> **Task to carry out**: The records below must be reproduced exactly, excluding any pictures.

(Saved entries)

--------------------------------------------------

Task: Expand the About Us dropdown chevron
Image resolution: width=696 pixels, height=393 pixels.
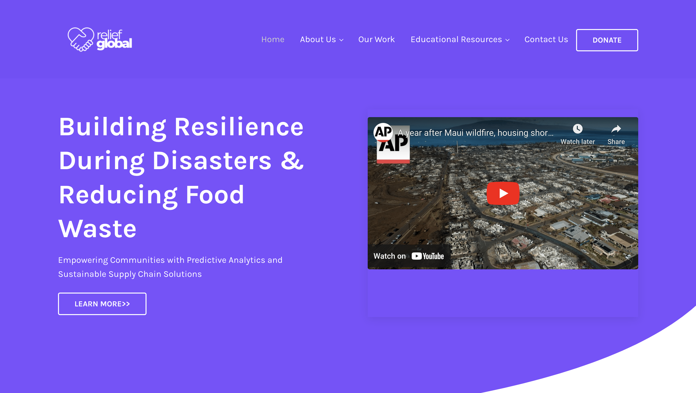Action: point(342,40)
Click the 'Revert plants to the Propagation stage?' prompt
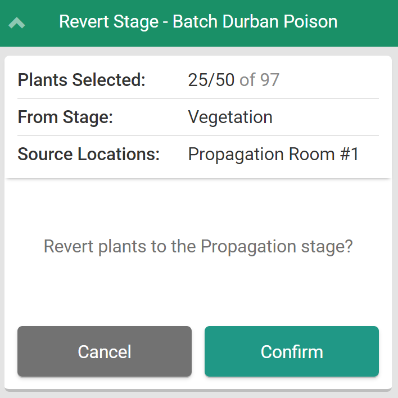The image size is (398, 398). (198, 246)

--------------------------------------------------

> **Written solution**:
Task: Expand the About Us dropdown chevron
Image resolution: width=696 pixels, height=393 pixels.
Action: point(342,40)
Click the 'Revert plants to the Propagation stage?' prompt
The image size is (398, 398). (198, 246)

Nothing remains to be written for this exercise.